Potencial Para Atrair Investimento Privado Em Novos Segmentos

A proposta regulamentar não cria apenas oportunidades para operadores ferroviários.

Ao prever licenças para manutenção de infra-estruturas, manutenção de material circulante, serviços comerciais ferroviários, coordenação logística, consultoria técnica, formação profissional e actividades conexas, abre espaço para o surgimento de um ecossistema empresarial mais amplo em torno do sector ferroviário.

Isto poderá estimular o aparecimento de novos prestadores de serviços especializados, empresas de engenharia, oficinas ferroviárias, operadores logísticos e fornecedores de soluções tecnológicas.

Em consequência, o impacto económico da reforma poderá estender-se muito para além da simples operação de comboios.

Maior Competitividade Para Exportações Estratégicas

Outro dos impactos potenciais está relacionado com a competitividade das exportações moçambicanas.

Os sectores mineiro, energético, agrícola e industrial dependem fortemente da eficiência dos sistemas de transporte para colocarem os seus produtos nos mercados internacionais.

Quando os custos logísticos aumentam, a competitividade dos produtos diminui. Quando os corredores logísticos operam de forma eficiente, as exportações tornam-se mais atractivas e os investimentos mais rentáveis.

Por essa razão, a reforma ferroviária poderá assumir uma importância estratégica para cadeias de valor fundamentais da economia moçambicana, incluindo o carvão, a grafite, as areias pesadas, os fertilizantes, os produtos agrícolas, os combustíveis e o gás natural. A melhoria da eficiência logística nestes sectores poderá traduzir-se em menores custos operacionais, maior previsibilidade no escoamento da produção e reforço da competitividade de Moçambique nos mercados regionais e internacionais.

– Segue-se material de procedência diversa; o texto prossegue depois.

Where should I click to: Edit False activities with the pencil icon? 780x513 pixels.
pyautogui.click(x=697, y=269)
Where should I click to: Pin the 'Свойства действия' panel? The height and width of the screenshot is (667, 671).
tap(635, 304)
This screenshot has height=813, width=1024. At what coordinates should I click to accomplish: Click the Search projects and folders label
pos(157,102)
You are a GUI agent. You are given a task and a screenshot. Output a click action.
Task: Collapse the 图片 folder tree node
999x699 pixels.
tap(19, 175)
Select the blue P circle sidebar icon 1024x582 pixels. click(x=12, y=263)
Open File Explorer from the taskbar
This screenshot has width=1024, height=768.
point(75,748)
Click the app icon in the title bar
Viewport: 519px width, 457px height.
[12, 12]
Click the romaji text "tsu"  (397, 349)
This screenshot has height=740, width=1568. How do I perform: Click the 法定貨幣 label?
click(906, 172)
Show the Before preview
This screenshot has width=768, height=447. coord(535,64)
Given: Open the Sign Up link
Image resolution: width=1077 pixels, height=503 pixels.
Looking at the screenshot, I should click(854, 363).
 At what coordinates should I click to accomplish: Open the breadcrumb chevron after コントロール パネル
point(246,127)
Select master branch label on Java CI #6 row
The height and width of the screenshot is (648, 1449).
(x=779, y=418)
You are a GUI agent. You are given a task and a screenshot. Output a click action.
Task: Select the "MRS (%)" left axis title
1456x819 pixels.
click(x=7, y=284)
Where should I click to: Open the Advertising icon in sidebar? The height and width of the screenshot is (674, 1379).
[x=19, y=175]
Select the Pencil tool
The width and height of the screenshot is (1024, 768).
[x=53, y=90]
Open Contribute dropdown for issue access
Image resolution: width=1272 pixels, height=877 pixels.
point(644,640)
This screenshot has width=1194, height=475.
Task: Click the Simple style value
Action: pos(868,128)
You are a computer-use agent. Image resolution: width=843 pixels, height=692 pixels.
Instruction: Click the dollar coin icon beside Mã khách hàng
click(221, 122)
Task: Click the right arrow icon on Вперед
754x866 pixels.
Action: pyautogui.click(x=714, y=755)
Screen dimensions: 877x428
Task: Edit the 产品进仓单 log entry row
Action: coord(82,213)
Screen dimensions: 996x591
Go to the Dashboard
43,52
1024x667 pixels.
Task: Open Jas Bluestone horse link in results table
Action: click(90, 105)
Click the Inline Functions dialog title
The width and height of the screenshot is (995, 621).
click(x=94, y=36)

Reforma Alinha Moçambique Com Nova Geração De Políticas Ferroviárias Em África

O movimento observado em Moçambique acompanha uma transformação mais ampla que está a ocorrer em diversos mercados africanos.

Na África do Sul, a Transnet iniciou um processo de abertura gradual do acesso à rede ferroviária de carga, permitindo a participação crescente de operadores privados em determinadas linhas. O objectivo consiste em aumentar a utilização da infra-estrutura existente, melhorar a eficiência operacional e mobilizar investimento adicional para o sector.

Modelos semelhantes têm vindo a ser discutidos ou implementados em diferentes geografias, reflectindo uma percepção crescente de que o desenvolvimento ferroviário exige não apenas investimento público, mas também mecanismos regulatórios capazes de estimular concorrência, inovação e eficiência.

Neste contexto, a proposta moçambicana posiciona-se como parte de uma nova geração de reformas logísticas que procuram transformar as infra-estruturas ferroviárias em plataformas de desenvolvimento económico e integração regional, e não apenas em activos de transporte.